■ **Exercise aim**: Repeat the records below word for word and omit each image.

(Stored records)
--------------------
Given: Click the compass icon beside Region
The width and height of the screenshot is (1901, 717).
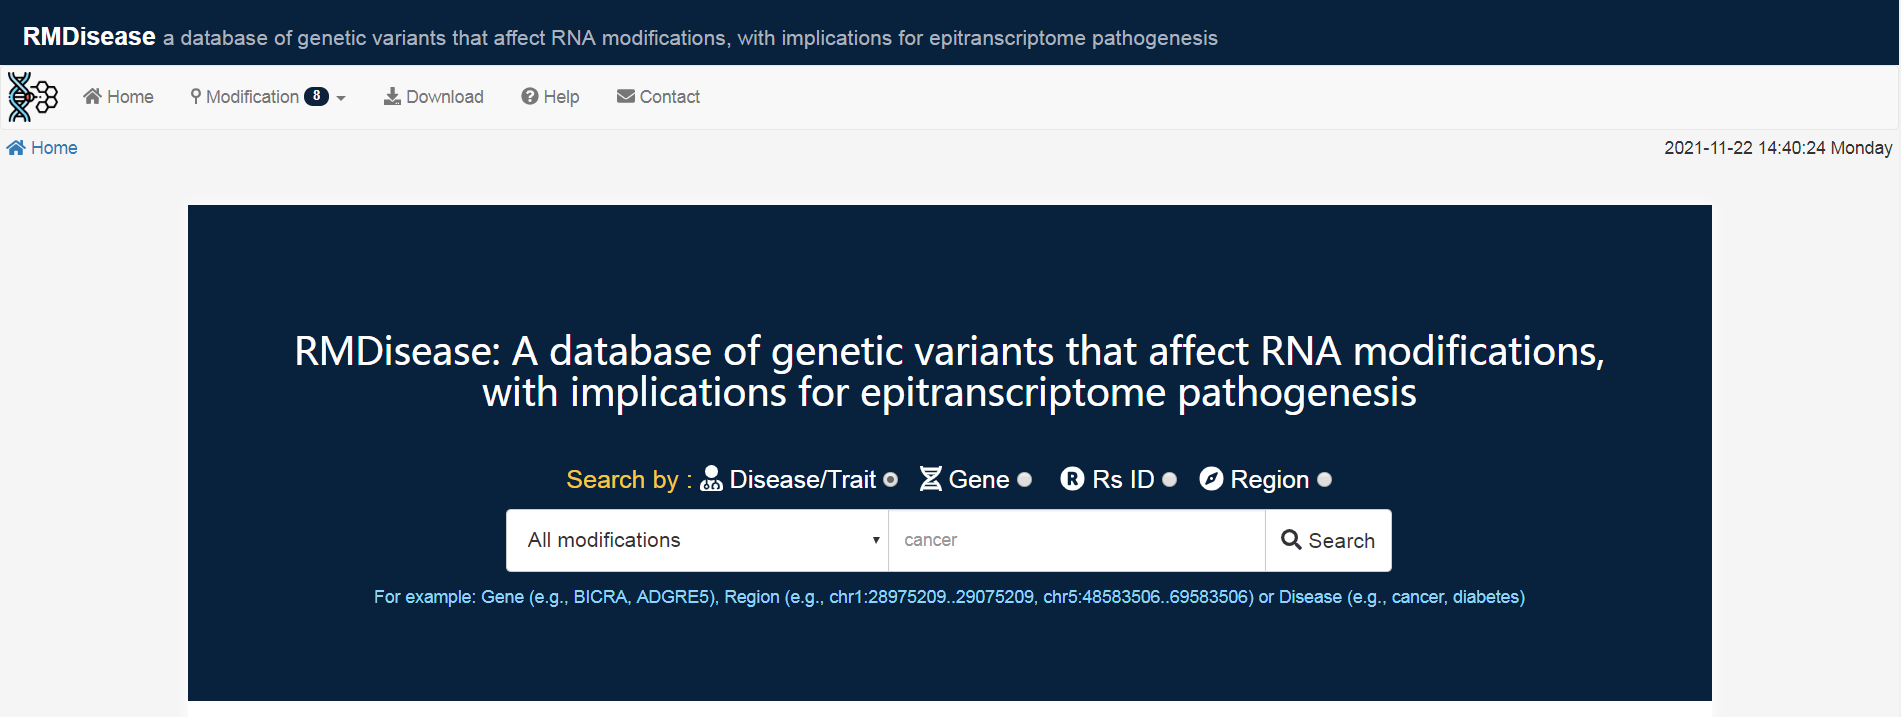Looking at the screenshot, I should 1211,479.
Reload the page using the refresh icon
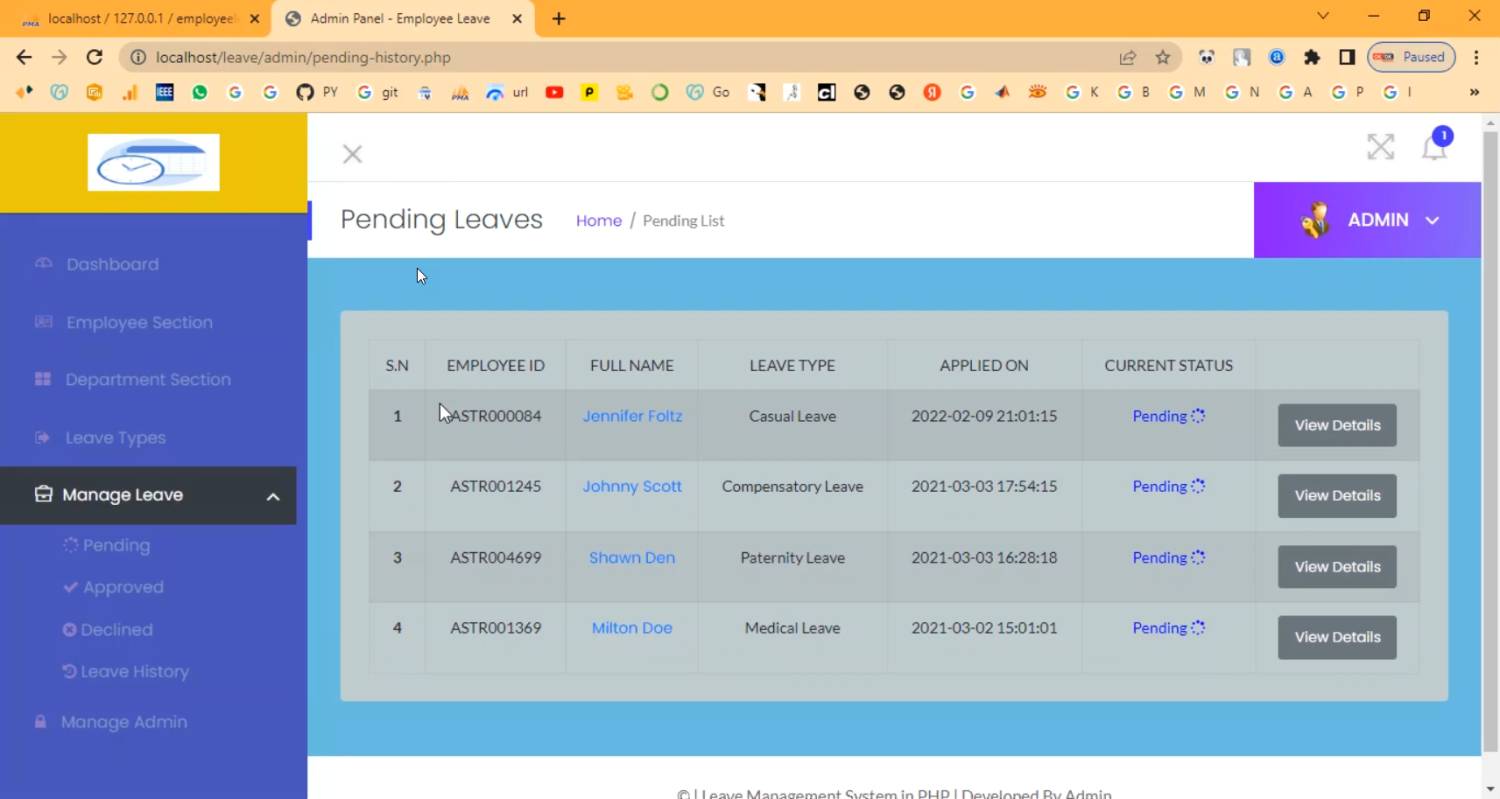Screen dimensions: 1500x799 click(x=94, y=57)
--------------------
■ **Exercise output**:
Given: Click the compass icon beside Region
The width and height of the screenshot is (1901, 717).
Looking at the screenshot, I should 1211,479.
Reload the page using the refresh icon
Screen dimensions: 1500x799 click(x=94, y=57)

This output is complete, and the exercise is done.